Yesterday was a very special day due to the great advance in OpenAI’s artificial intelligence with ChatGPT and thus becoming an assistant that expresses emotions and responds in real time without delay. Sundar Pichai gave the keys to Google I/O to show all the advances of what was called the Age of Gemini.
With 6 billion photos downloaded daily, With Gemini, the Google Photos experience will be easier. Before you could search with keywords, now with Gemini you can ask Photos so that the captures you want appear immediately in the app.
May request memories with a specific person and Photos show them directly as well as some actions such as swimming any of the people that appear in the thousands of photos a user may have. “Ask Photos” will be rolled out this summer with Gemini.
Gemini as a multimodal artificial intelligence is capable of understanding text, images or sound in its 1.5 Pro version. Google shows an example of its AI and as a programming aid to perform precise searches on entire documents.
Another of its best examples is where the user upload a photo taken of the bookstore with all its books in a row so Gemini 1.5 will be able to list everyone in seconds. Personal, everyday use of a wide range of common experiences for thousands of people in their homes and workplaces.
Gemini 1.5 Pro
Gemini 1.5 Pro is available today for all developers worldwide. Gemini Advanced, available in 35 languages, goes from one million tokens to two million starting today.
In Workspace, the Gmail application will become more important thanks to Gemini to create a summary of all emails from a sender, or you can create a list with all the highlights of a Google Meet meeting. Available today from Gemini Labs.
With the multimodal model of Notebook LLM, audio previews are presented with answers to the user’s questions in a kind of interactive classroom aimed at the little ones or students in the case presented at Google I/O 2024. Google puts the emphasis on a science class, so that when the user asks questions on a subject very different from basketball, Gemini 1.5 is able to adapt to respond appropriately.
AI Agents is another new development in artificial intelligence from Google focused on reasoning, planning, and memory to operate across different systems and software. In the visiting experience, AI agents are used for the different approaches that the user needs in order to provide them with places or sites of interest to visit.
Google DeepMind comes into play in the keynote to show off other Google AI advances; just like the one known a few days ago to predict molecular structures. Gemini 1.5 Flash is a lightweight model compared to the Pro focused on low latency and fast responses, it will be available on Google AI Studio and Vertex AI for developers.
Google is doing another demonstration, similar to the one launched yesterday in response to OpenAI, in which you can see how Gemini describes everything that appears in the camera app’s viewfinder. Responses are instantaneous to every query made by the person to demonstrate the progress made and position itself as an experience similar to what OpenAI showed yesterday with ChatGPT.

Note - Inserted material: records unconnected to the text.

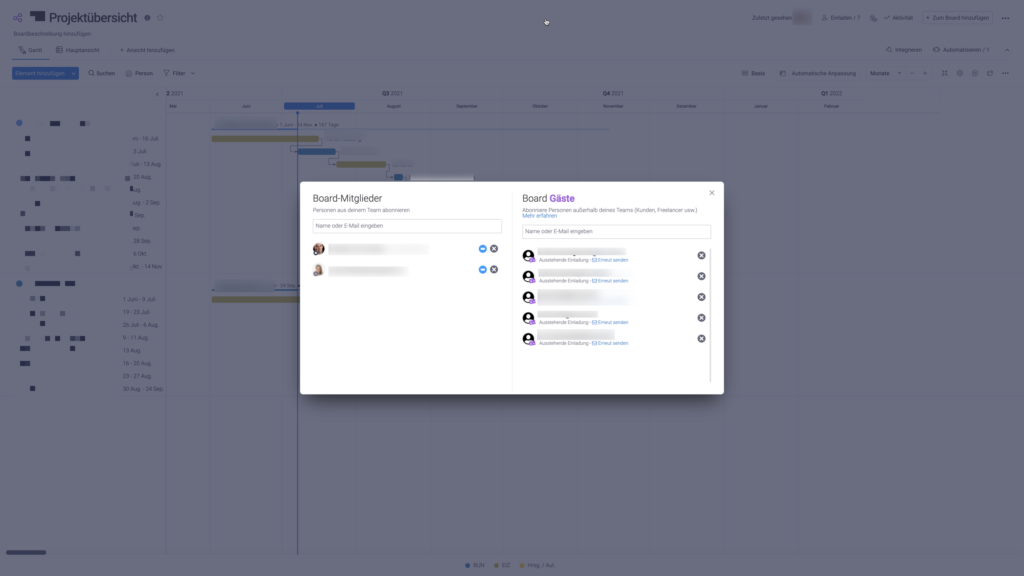
Task: Remove the second board member with X icon
Action: [494, 269]
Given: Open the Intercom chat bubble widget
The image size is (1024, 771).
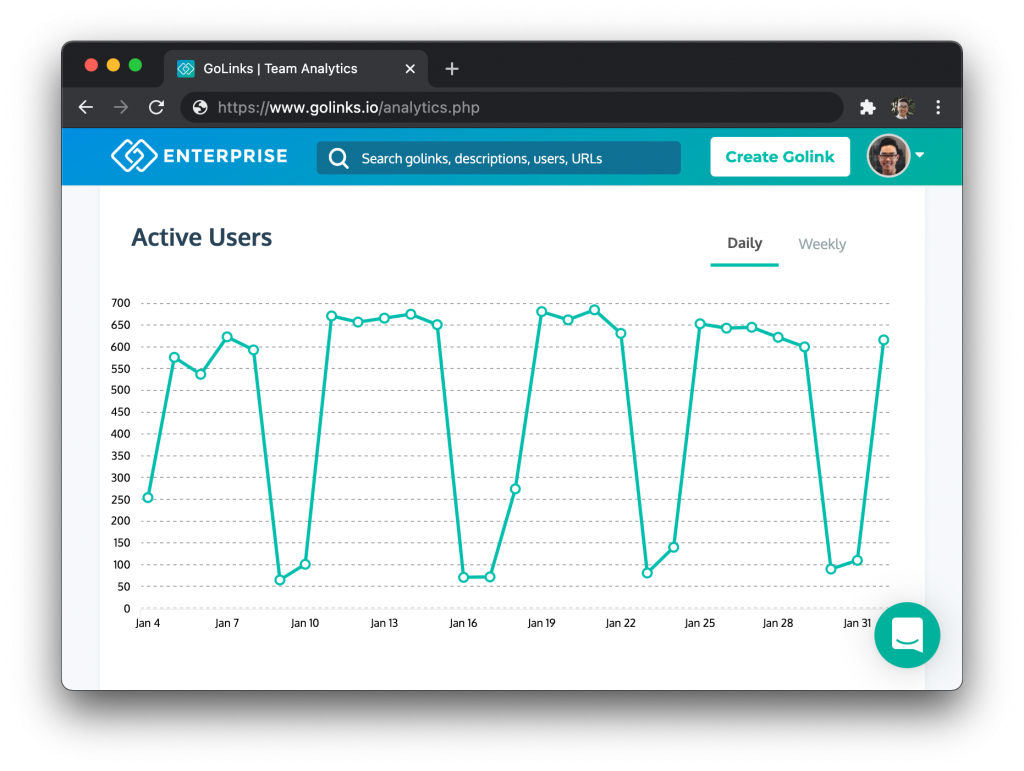Looking at the screenshot, I should [907, 635].
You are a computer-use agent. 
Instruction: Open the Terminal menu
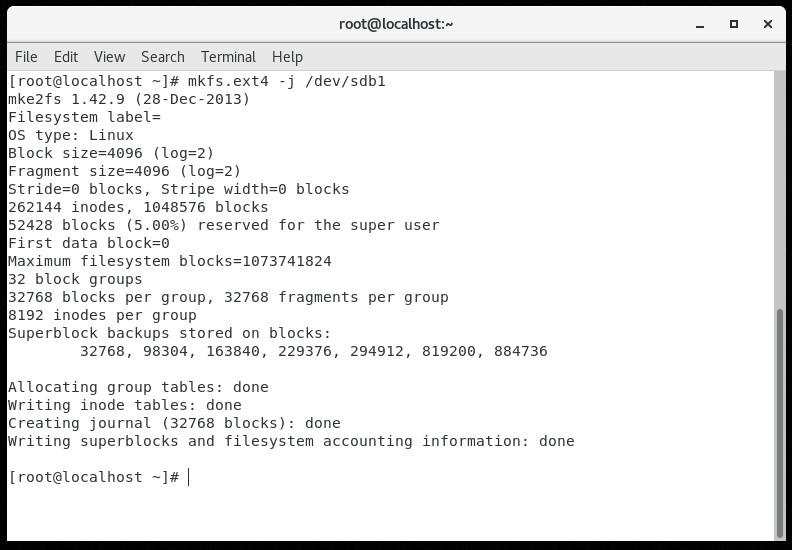pyautogui.click(x=228, y=57)
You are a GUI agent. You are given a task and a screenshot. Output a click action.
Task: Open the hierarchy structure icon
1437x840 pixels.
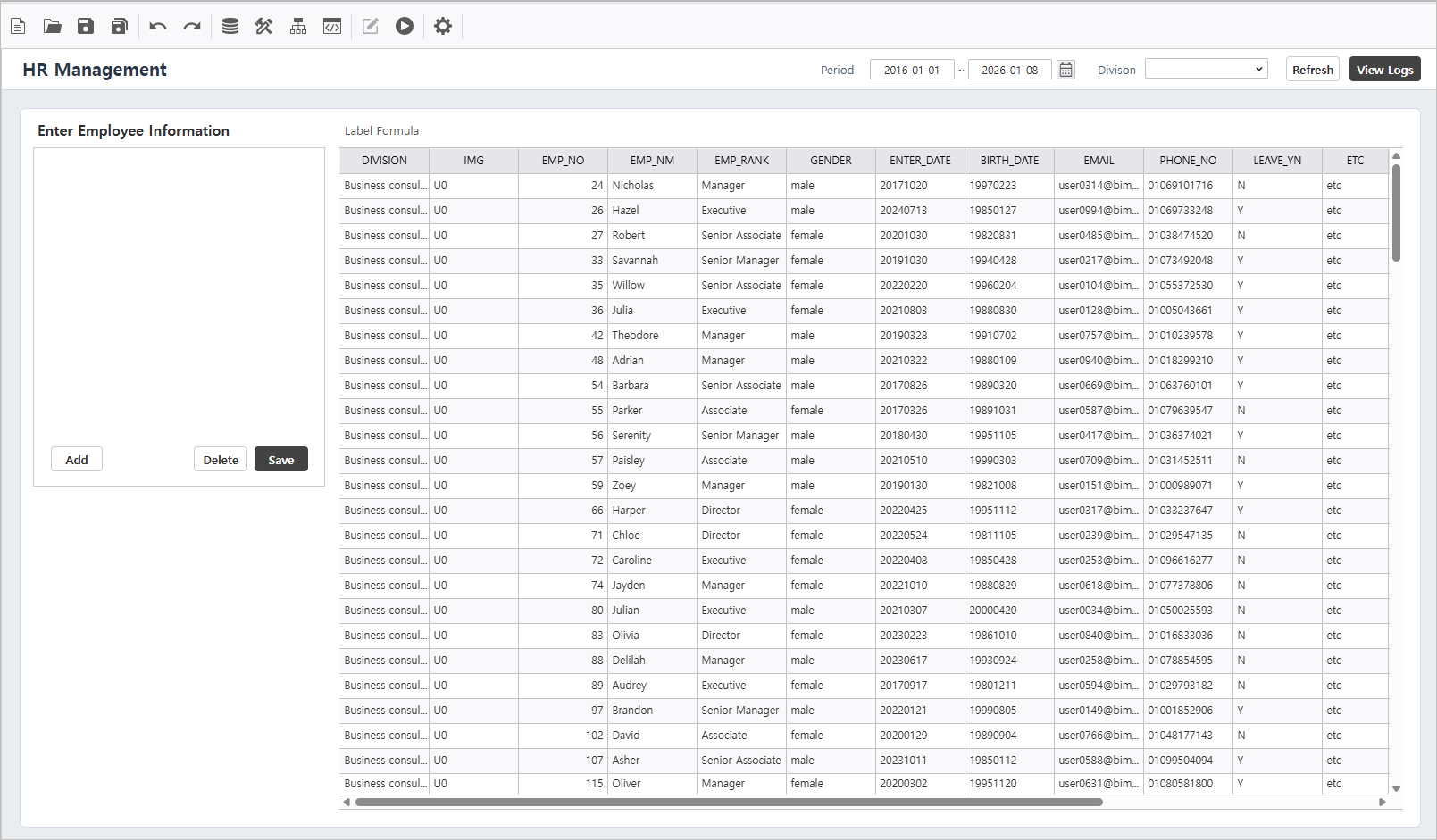tap(298, 26)
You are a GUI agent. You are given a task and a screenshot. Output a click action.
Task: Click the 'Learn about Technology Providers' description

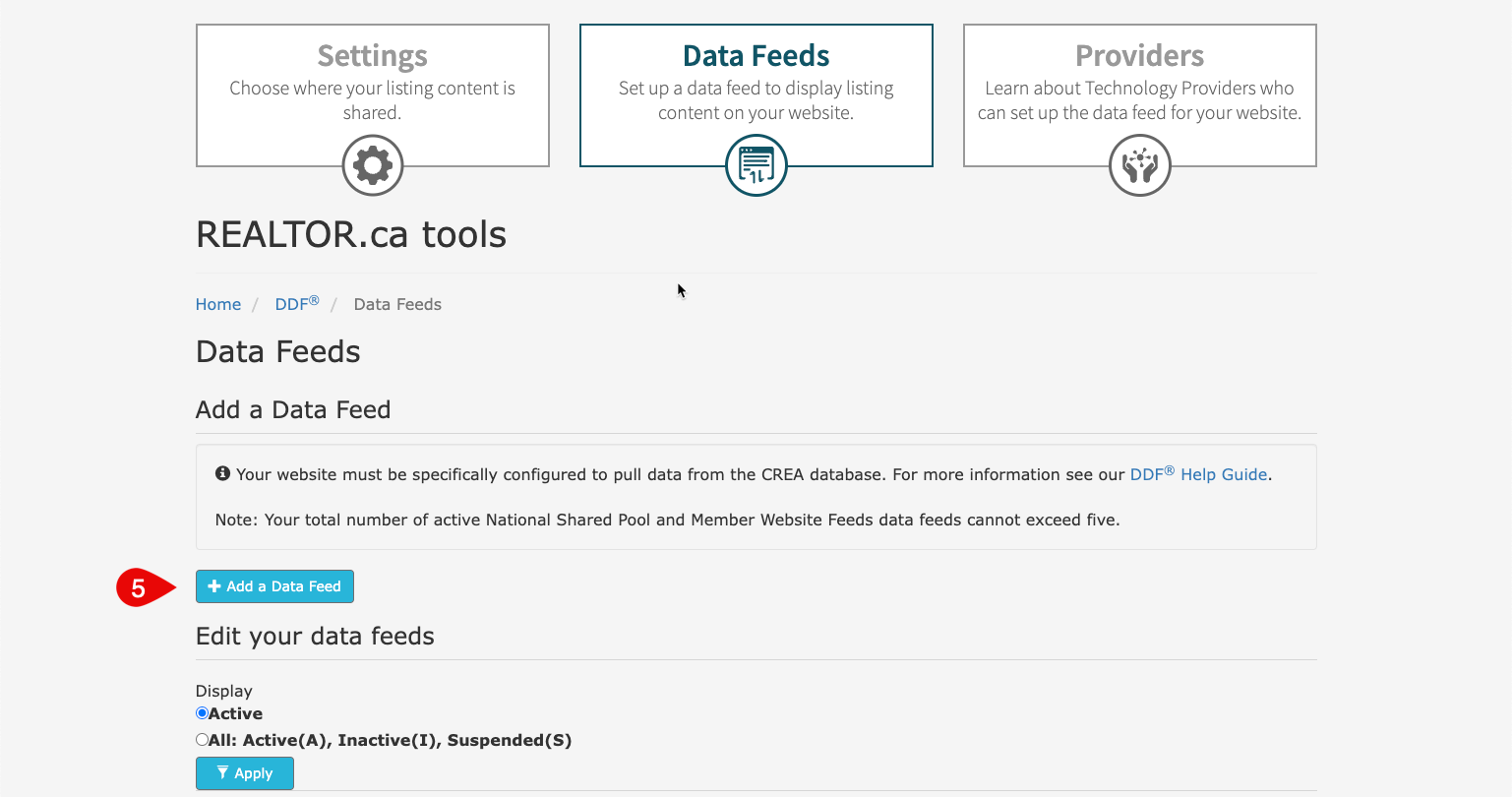click(1140, 100)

Yes, he didn’t do a live demo and it was a video he showed during the presentation, but The best thing comes when you used this model with glasses and so you can use your voice at any time. An experience identical to Ray-Bans from Meta. And we can almost say that it is one of the most surprising of the Google keynote.
Image 3 is the new image generation update with Google’s artificial intelligence. It includes longer descriptions and the more details given in the prompt, the better Image 3 will be able to depict realistic photos. You can participate in the beta now to enjoy this new Image 3 experience.
Google has also improved the experience of generate audio content with Music AI Sandbox, a set of AI-centric applications. A sampler is created and the AI begins to input beats and thus remixes a song created from the sampler.
Into the generation of generative video comes Veo– Create 1080p videos from text with aerial shots, time-lapses and with the VideoFX tool you can create extended compositions. Veo focuses on the consistency of the generated clip, as Google showed during I/O with a car driving through different environments. Your response to Sora from OpenAI.
Research in the Age of Gemini
Another important moment was the search with Gemini. Keys are real-time informationthe quality of its systems with their efficiency and the power of their artificial intelligence.
AI Overviews are presented to respond directly with the information sought which will be rolled out today and to other countries in the coming months. A multi-step reasoning is introduced to provide the appropriate answer when searching for Pilates or yoga studios in a city like Boston.
Google will offer all the information summarized with an interface that shows the places focused on the practice of Pilates with your card. Agents AI is responsible for classifying the information to provide it in the best way to the user of the more than 250 million business files available across the planet.
Planning trips will be very easy With the new search based on Gemini, you can create a food plan for three days, and in the results the query offers photos, recipes and tips for a balanced diet in which no type of food is missing.
Making a video query is another of Google’s great innovations to show the advances of Gemini and search with generative artificial intelligence: Take your cell phone camera to record a video of the problem you are having with your turntable and needle. Make the query in video and Google provides the solution directly in a few seconds.
This new research will be deployed in the coming weeks to produce a big change in the daily experience of millions of people who use Google search.